#### [DATASET ENTRIES]
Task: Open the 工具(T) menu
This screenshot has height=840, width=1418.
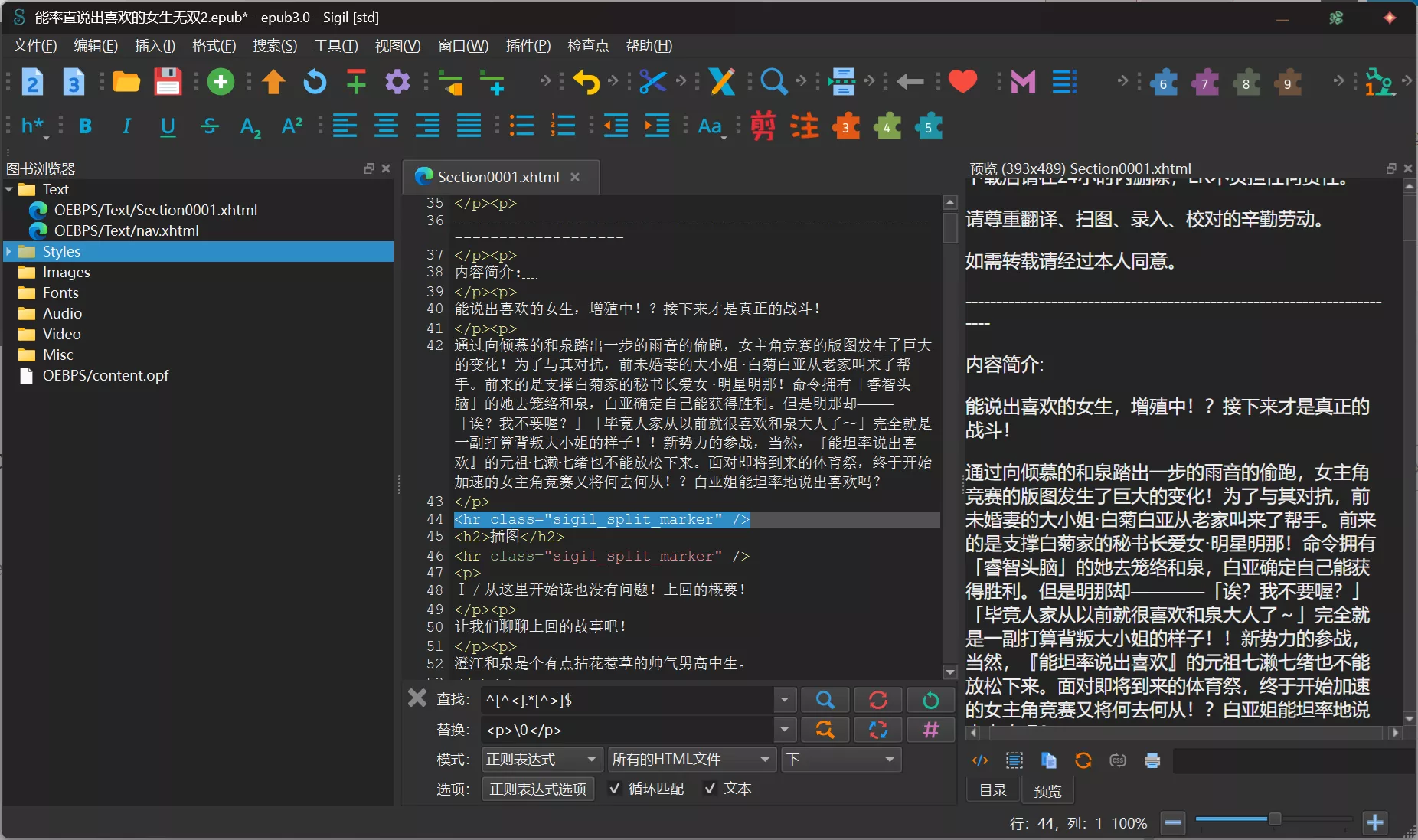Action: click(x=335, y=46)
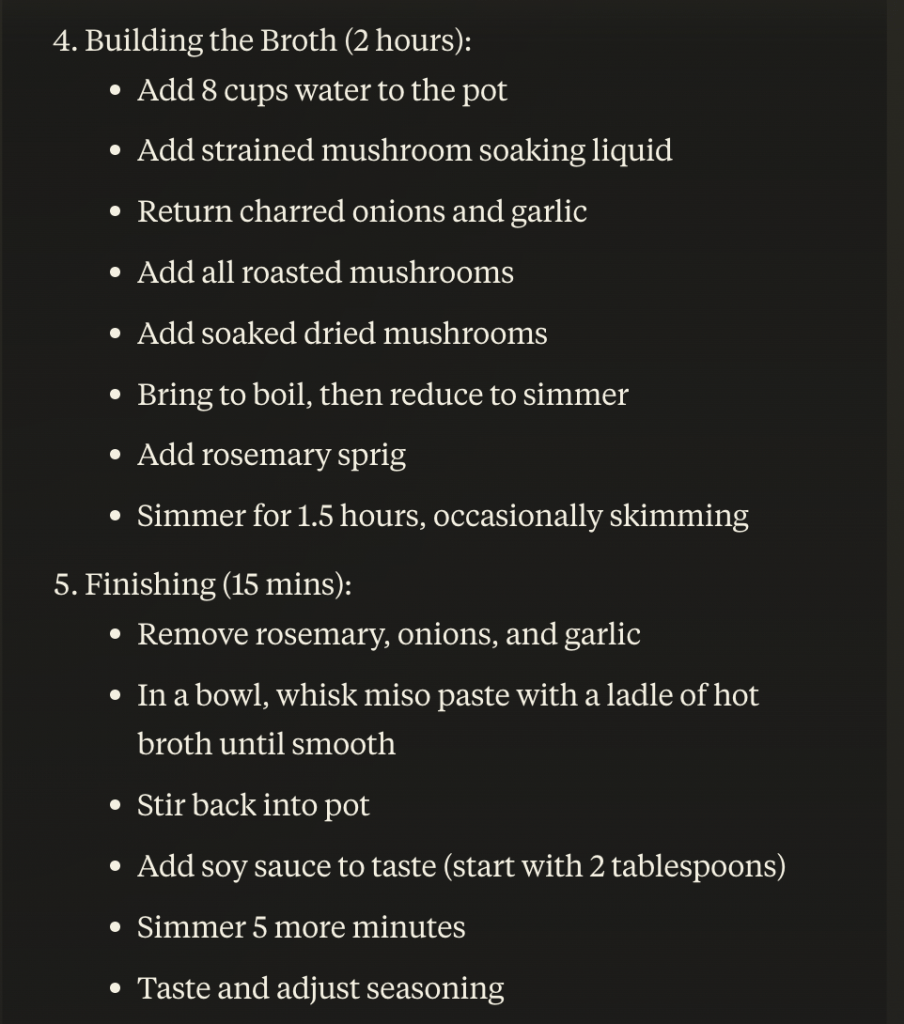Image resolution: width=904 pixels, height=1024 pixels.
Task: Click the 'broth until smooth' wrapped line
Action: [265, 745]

#### [TO DO]
When you repeat the records, reproduce each line exactly and drop the images.

#### [RESULT BELOW]
Task: Open the 工具(T) menu
This screenshot has height=840, width=1418.
Action: click(x=335, y=46)
Image resolution: width=904 pixels, height=1024 pixels.
Task: Click the 'broth until smooth' wrapped line
Action: [265, 745]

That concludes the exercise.